Mr. Femi Falana, a senior advocate of Nigeria (SAN), has asked the chief justice of Nigeria (CJN) to make arrangements for judges “to hear urgent applications via Skype or Zoom during the lockdown”.
The Chief Justice of Nigeria, Ibrahim Muhammad, had earlier in the week issued a directive suspending all court sittings indefinitely following the lockdown measures put in place by the federal government and some state governments to curb the spread of coronavirus.
In a letter addressed to the CJN, Falana SAN said: “Since the federal government has relaxed the lockdown by allowing markets, shops and stalls selling food and groceries to open to customers between the hours of 10:00 am and 2:00 pm daily, the National Judicial Council (NJC) ought to review the suspension of court sittings to enable them to attend to urgent matters.”

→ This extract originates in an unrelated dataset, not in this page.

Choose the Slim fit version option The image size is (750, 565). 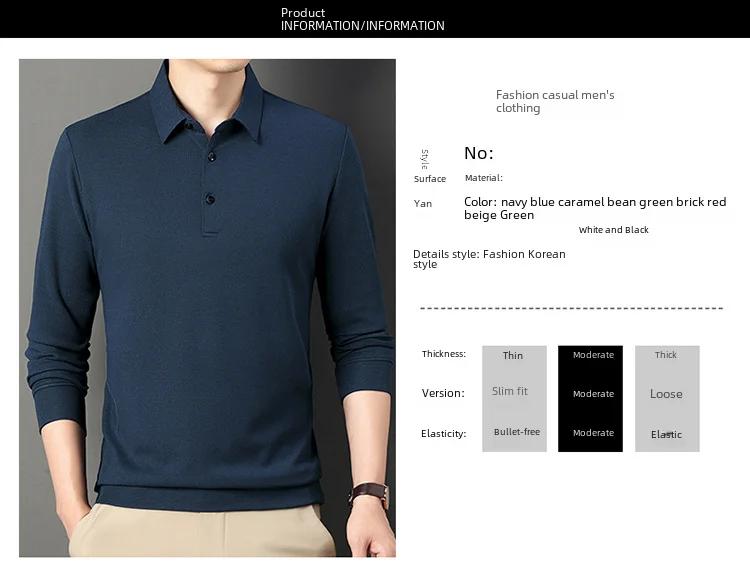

The human rights lawyer said the review is necessary so as to “ensure that thousands of people who are either awaiting trial or under investigation are not subjected to unlawful detention”.
“The review has become necessary in view of the fact that motions for the bail of many criminal suspects and applications to secure the enforcement of the fundamental right to personal liberty of other detainees are pending in several courts in all the states of the federation and in the federal capital territory,” he said.
“In addition, the return dates in respect of several ex parte orders made by magistrates for the remand of a number of criminal suspects which have since expired are due to be quashed or renewed to extend time for further investigation.
“More so that the heads of the various courts are vested with the power to designate judges and magistrates to attend to urgent matters in accordance with the laws establishing such courts. However, in order to observe the social distancing directive we suggest that arrangements be made for Judges to hear urgent applications via Skype or Zoom,” he said.
It will be recalled that the CNN earlier reported that Kenya’s judiciary released about 4,800 prisoners and that most of the cases were heard through Skype and Zoom.